━━━━━ Entries shown

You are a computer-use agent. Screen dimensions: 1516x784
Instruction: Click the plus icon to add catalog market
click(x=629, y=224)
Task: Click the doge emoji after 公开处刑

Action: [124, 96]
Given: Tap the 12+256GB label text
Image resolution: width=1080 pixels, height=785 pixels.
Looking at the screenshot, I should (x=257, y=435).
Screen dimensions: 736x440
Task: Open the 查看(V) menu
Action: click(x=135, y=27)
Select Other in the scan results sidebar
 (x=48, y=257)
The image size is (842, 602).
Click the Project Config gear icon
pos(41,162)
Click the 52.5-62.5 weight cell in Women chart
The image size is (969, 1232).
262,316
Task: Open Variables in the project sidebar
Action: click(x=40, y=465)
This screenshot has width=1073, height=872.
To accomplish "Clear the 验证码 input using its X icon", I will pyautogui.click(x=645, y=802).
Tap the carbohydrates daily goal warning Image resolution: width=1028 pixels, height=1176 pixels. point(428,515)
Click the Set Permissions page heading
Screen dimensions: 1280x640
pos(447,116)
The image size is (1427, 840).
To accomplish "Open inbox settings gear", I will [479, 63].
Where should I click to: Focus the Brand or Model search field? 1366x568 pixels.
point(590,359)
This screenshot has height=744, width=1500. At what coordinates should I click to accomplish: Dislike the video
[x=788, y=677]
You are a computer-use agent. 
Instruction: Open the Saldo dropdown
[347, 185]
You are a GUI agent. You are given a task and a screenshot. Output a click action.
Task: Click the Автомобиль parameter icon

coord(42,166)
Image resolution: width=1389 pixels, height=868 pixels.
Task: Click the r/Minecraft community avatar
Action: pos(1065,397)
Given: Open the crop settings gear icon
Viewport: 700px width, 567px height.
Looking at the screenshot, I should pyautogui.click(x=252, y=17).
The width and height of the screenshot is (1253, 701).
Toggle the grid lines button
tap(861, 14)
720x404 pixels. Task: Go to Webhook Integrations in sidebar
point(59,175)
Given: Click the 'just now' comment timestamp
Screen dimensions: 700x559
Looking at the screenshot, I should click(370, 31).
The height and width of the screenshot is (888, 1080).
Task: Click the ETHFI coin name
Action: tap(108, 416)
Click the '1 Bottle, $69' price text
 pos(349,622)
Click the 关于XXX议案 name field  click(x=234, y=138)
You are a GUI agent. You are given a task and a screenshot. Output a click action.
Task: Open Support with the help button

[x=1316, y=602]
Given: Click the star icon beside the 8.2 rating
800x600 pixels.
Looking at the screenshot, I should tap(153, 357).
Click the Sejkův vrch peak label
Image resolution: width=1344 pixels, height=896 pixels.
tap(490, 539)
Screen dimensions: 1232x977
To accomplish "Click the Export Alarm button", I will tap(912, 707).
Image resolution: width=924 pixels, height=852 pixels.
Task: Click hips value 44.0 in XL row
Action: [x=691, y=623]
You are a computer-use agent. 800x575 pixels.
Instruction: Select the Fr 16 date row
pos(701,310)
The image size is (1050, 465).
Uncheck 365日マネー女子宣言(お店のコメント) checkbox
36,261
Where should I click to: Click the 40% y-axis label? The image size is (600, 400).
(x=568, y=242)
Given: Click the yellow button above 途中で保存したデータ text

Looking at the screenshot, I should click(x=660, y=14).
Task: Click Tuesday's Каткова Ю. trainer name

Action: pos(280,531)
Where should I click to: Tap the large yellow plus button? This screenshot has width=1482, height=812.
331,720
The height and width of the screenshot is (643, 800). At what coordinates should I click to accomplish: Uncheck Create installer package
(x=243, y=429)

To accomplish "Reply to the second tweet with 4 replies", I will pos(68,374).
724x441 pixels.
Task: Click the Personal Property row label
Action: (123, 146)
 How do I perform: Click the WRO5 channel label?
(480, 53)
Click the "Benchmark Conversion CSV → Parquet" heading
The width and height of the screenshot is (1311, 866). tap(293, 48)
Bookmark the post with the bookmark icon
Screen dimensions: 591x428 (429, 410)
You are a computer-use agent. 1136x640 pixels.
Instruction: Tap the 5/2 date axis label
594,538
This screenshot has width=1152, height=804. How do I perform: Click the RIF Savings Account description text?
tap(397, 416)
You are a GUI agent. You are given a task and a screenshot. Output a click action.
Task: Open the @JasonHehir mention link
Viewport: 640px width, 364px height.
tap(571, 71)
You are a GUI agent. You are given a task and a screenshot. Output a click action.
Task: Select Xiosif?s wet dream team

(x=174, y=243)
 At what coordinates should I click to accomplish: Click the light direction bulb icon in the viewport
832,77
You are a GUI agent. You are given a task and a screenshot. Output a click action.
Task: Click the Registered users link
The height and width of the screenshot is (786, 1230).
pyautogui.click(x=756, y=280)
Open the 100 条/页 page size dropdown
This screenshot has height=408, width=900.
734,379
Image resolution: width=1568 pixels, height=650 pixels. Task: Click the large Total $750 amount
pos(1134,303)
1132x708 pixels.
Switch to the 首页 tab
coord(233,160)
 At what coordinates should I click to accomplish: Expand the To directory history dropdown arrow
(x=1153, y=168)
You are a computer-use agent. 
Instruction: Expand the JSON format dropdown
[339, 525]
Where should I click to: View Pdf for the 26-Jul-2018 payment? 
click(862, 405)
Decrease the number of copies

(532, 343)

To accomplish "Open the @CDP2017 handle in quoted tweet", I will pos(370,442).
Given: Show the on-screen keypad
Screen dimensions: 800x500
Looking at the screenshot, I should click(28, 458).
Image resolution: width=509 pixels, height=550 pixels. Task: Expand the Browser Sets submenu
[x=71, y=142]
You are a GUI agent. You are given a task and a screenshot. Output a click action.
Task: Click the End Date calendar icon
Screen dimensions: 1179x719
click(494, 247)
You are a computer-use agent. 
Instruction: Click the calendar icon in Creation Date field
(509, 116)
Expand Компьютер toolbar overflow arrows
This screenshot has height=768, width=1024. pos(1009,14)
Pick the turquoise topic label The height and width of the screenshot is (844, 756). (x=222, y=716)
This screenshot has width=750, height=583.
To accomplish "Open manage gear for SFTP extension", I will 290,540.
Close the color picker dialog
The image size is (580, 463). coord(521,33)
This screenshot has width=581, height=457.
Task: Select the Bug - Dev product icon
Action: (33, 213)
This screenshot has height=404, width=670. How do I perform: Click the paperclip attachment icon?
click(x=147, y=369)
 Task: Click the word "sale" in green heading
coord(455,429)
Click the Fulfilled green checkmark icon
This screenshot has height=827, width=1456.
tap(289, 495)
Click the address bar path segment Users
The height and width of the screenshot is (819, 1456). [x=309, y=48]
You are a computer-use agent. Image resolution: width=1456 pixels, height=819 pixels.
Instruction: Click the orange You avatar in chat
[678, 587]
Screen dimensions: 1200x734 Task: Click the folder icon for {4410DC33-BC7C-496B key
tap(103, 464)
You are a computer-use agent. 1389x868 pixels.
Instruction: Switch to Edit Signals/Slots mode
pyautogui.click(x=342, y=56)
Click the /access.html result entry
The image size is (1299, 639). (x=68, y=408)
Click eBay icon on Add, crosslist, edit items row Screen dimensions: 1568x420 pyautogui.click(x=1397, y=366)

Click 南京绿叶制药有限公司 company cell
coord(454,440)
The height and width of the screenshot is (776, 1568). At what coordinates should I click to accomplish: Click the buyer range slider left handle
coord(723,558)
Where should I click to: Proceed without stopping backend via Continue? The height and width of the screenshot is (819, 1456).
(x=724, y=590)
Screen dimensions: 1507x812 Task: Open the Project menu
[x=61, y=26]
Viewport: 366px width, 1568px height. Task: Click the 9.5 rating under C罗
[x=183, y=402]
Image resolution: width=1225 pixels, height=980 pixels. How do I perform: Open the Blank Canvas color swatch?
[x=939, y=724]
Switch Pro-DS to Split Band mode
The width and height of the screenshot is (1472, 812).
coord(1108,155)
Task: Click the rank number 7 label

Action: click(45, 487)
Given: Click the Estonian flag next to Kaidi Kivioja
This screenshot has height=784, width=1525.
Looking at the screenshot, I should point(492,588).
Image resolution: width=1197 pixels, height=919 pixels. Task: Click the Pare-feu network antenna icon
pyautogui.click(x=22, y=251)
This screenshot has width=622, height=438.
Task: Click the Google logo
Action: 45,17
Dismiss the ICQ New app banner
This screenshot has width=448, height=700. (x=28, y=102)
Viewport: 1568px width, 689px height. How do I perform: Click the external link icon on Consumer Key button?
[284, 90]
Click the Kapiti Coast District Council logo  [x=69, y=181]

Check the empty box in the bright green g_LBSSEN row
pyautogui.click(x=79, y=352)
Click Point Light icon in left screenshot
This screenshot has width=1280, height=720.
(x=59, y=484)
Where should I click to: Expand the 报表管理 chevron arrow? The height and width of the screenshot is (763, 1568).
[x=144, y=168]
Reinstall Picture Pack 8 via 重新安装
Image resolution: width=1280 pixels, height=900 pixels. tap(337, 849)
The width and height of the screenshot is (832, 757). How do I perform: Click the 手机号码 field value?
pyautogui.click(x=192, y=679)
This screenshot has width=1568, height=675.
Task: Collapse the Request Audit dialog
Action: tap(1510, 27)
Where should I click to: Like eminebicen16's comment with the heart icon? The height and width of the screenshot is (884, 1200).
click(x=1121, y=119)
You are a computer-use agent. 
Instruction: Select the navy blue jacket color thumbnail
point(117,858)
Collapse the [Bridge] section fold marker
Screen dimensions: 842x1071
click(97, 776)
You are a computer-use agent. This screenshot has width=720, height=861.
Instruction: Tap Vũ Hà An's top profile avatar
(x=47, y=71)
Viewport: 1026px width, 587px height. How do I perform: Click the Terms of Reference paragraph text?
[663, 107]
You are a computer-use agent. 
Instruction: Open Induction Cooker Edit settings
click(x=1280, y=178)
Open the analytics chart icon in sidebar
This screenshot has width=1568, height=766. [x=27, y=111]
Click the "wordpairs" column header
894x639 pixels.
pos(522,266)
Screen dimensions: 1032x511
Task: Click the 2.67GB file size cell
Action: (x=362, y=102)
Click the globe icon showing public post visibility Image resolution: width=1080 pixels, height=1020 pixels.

━━━━━━━━━━

Work instructions
Only the lines from the one containing "Instruction: Tap Vũ" through the last line of the entries above should be copied, exactly as written.

Exercise result
Instruction: Tap Vũ Hà An's top profile avatar
(x=47, y=71)
Viewport: 1026px width, 587px height. How do I perform: Click the Terms of Reference paragraph text?
[663, 107]
You are a computer-use agent. 
Instruction: Open Induction Cooker Edit settings
click(x=1280, y=178)
Open the analytics chart icon in sidebar
This screenshot has width=1568, height=766. [x=27, y=111]
Click the "wordpairs" column header
894x639 pixels.
pos(522,266)
Screen dimensions: 1032x511
Task: Click the 2.67GB file size cell
Action: (x=362, y=102)
Click the globe icon showing public post visibility Image resolution: width=1080 pixels, height=1020 pixels.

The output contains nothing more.